> ASSIGNED TASK:
Go through the entries below and pick out every line with "Trelleborg".

::::

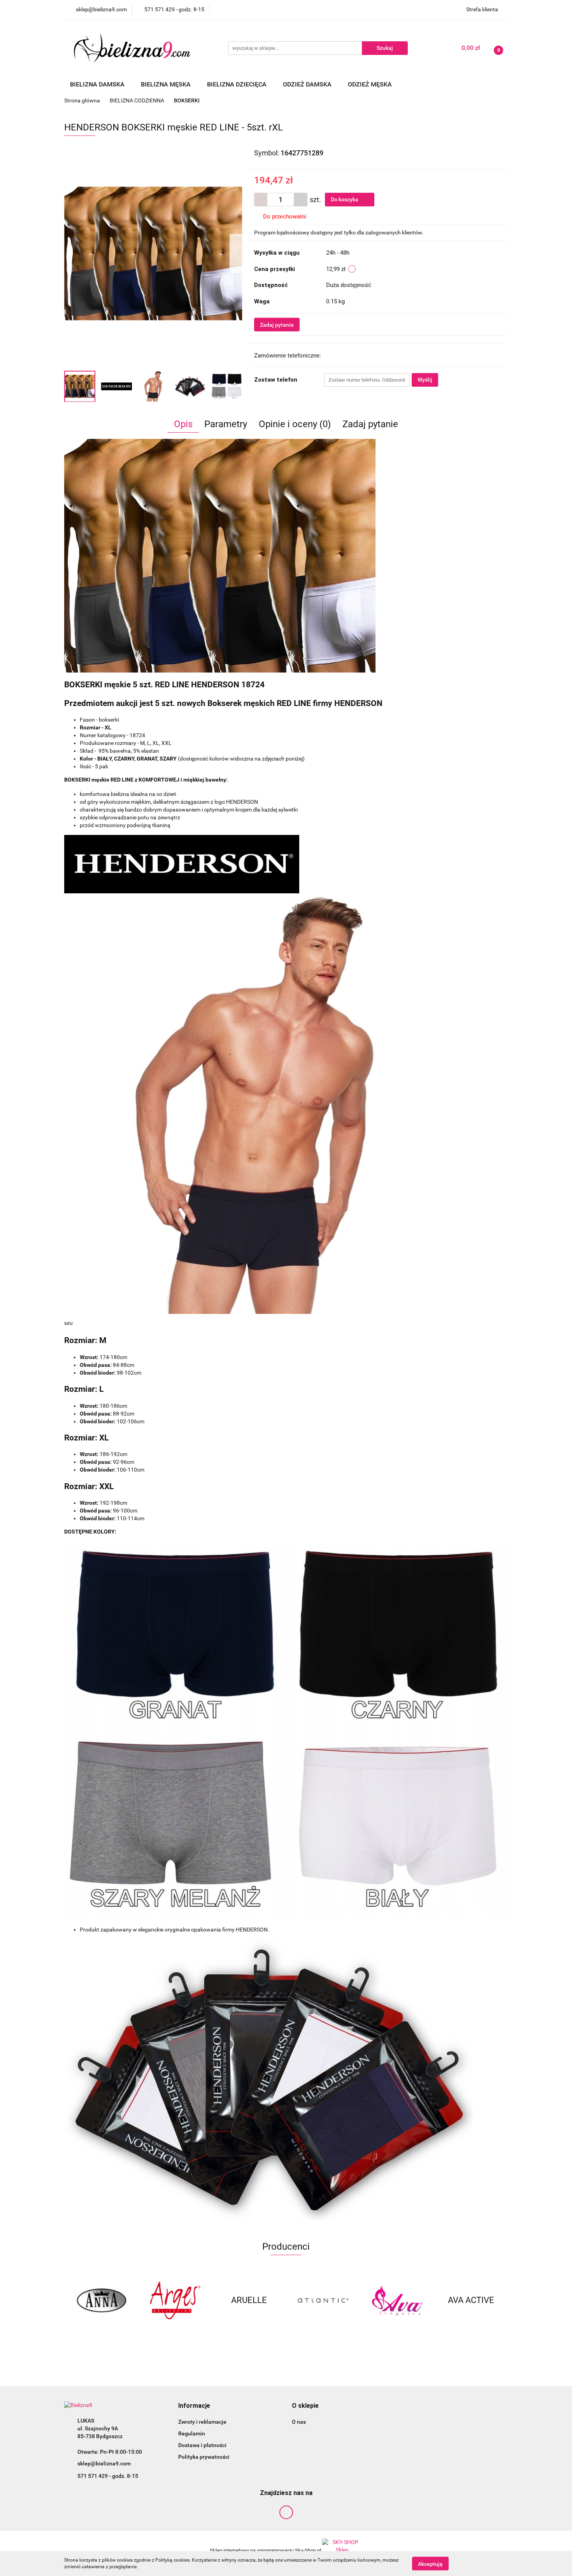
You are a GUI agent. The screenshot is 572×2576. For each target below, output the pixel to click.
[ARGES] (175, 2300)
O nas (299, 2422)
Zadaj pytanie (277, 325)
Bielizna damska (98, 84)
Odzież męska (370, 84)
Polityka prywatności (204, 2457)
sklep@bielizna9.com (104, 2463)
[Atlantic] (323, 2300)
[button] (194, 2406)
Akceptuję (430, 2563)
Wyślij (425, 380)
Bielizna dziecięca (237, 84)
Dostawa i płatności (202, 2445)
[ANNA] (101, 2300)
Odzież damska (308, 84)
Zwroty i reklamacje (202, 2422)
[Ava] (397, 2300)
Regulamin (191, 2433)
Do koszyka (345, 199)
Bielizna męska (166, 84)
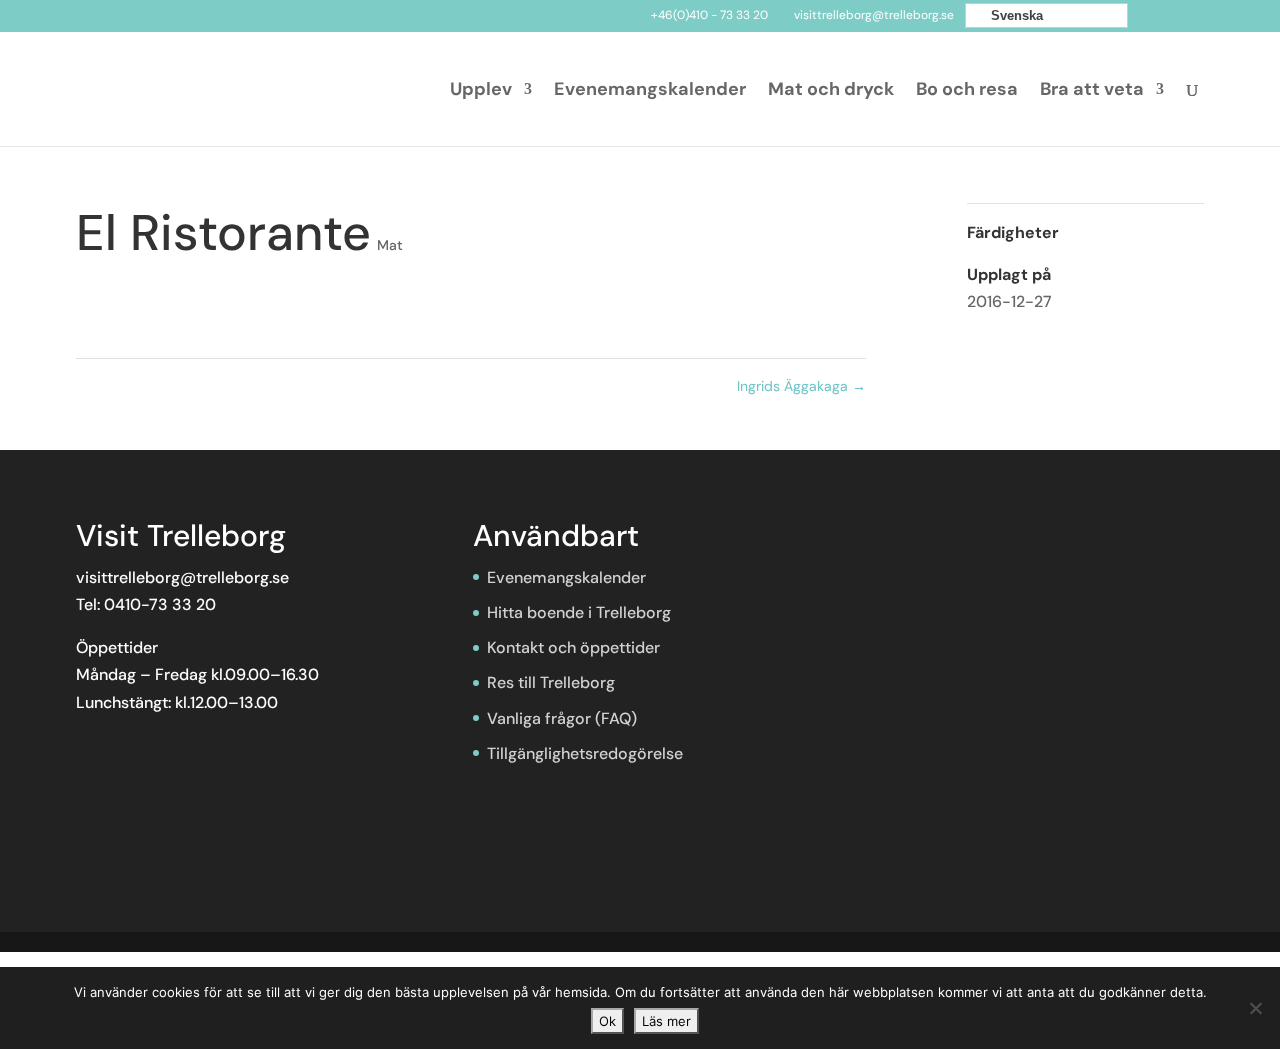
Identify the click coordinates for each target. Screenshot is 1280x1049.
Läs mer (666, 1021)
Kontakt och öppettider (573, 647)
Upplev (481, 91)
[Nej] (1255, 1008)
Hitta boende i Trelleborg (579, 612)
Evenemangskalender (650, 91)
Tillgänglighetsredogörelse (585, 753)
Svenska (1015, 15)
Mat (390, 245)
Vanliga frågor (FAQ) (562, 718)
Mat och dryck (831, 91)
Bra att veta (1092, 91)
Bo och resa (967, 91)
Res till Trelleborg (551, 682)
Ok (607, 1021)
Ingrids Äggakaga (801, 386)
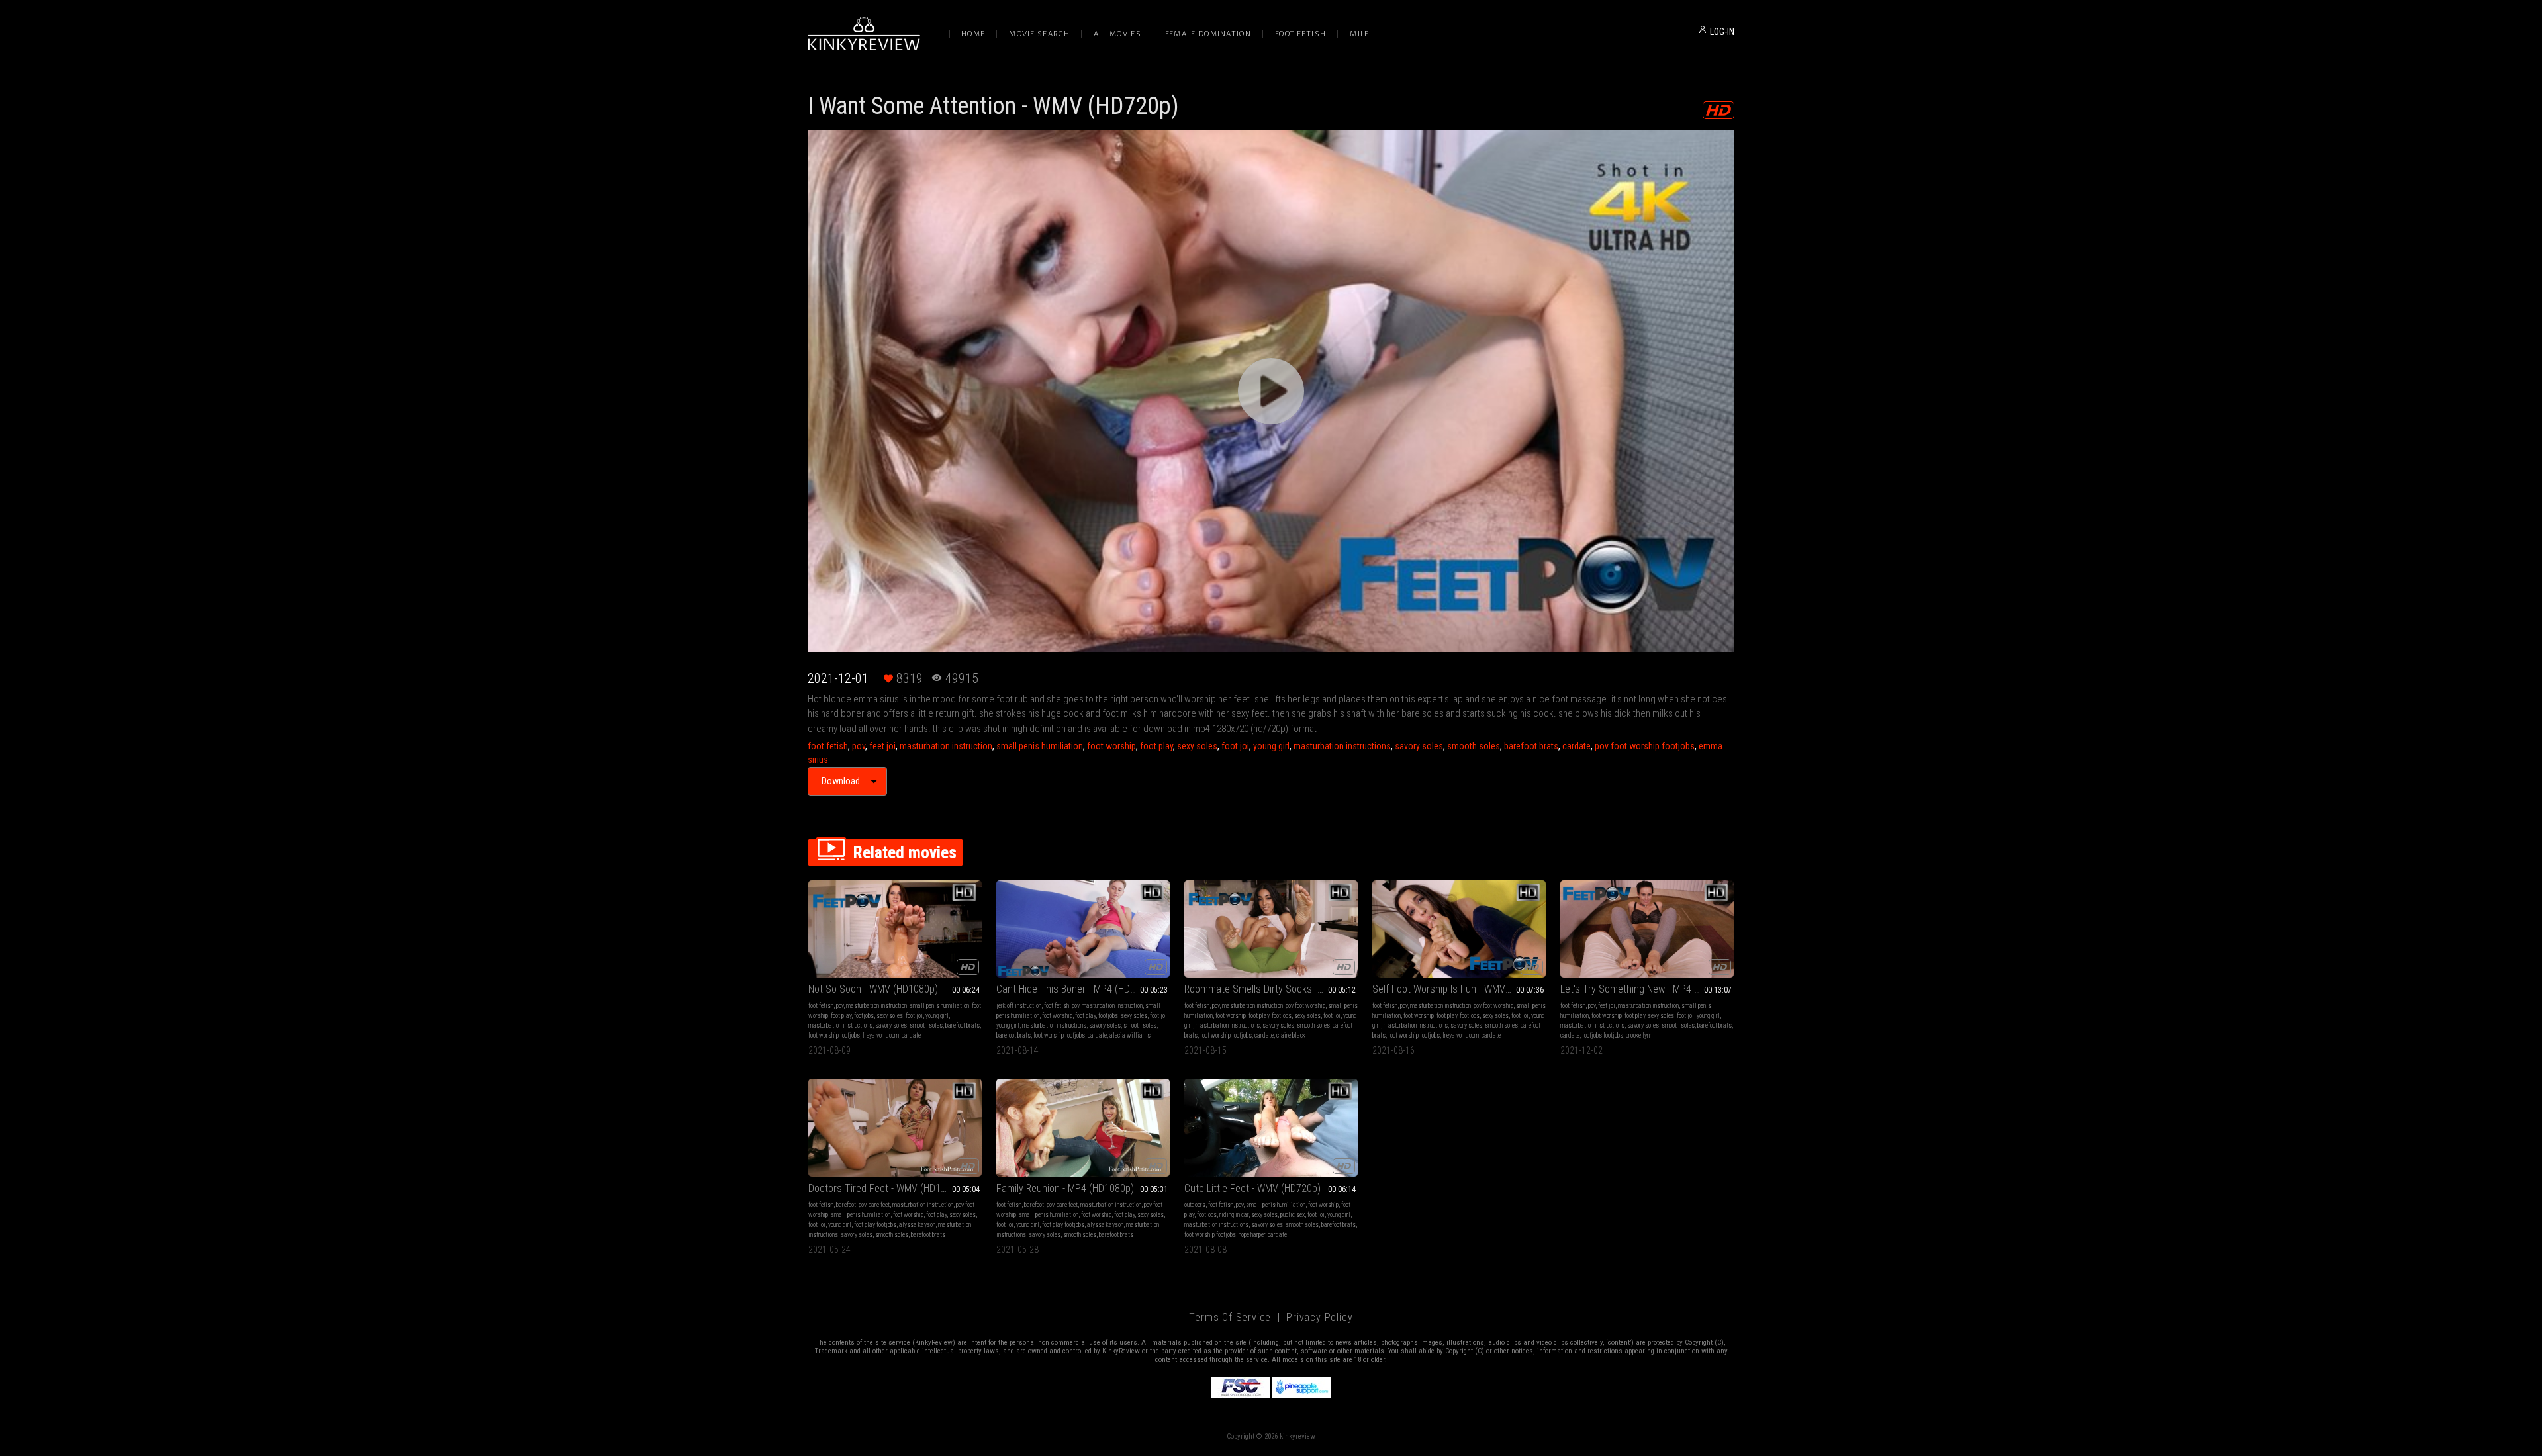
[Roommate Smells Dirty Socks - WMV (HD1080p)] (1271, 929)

::::

> WRITTEN REPLY:
Hitta boende i Trelleborg (579, 612)
Res till Trelleborg (551, 682)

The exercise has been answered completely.